Exercise goal ▸ Swap "heading" for "title" in the stretch from the line containing "Given: Click the Embed URL heading text" through the line containing "Looking at the", and reproduce those lines with nothing else altered.

Task material ▸
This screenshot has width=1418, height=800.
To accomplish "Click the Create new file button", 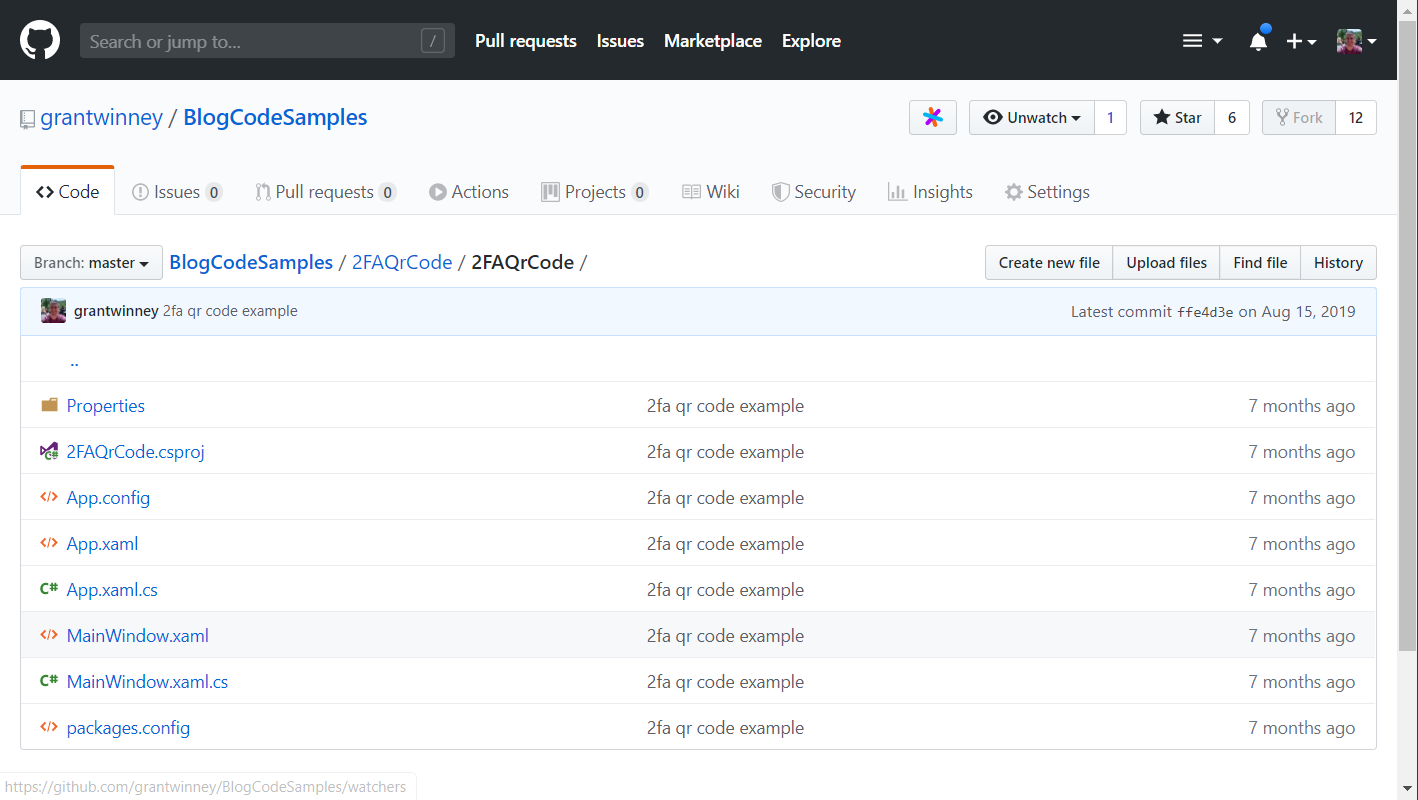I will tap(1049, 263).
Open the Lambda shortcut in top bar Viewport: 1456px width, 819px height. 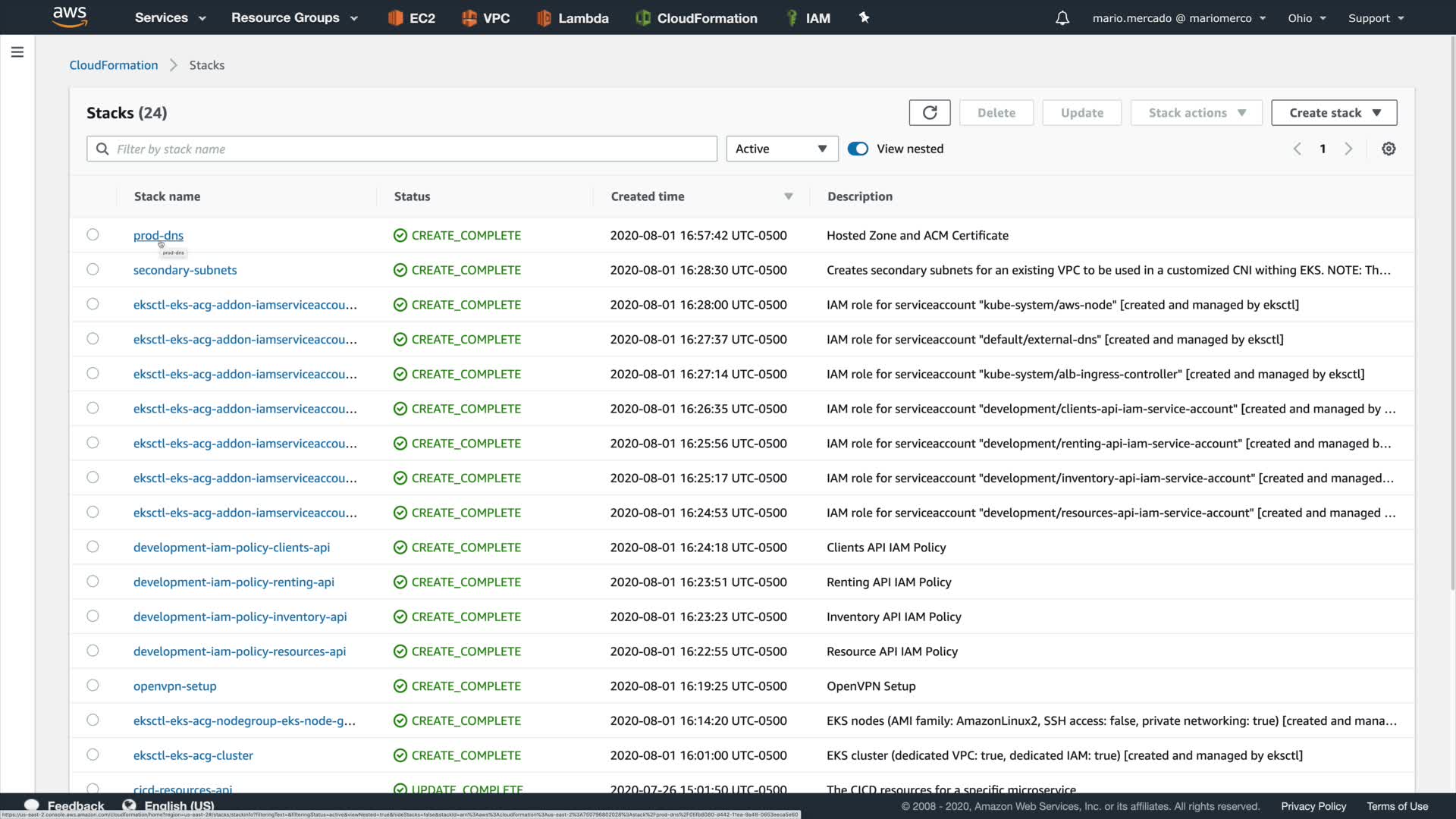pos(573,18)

==

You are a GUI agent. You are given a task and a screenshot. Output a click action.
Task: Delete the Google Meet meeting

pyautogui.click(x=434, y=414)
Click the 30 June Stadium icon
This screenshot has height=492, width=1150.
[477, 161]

---

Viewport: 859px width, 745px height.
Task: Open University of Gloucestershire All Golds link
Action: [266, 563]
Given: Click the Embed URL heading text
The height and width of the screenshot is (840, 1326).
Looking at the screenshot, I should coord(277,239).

Solution below ▸
Given: Click the Embed URL title text
The height and width of the screenshot is (840, 1326).
Looking at the screenshot, I should coord(277,239).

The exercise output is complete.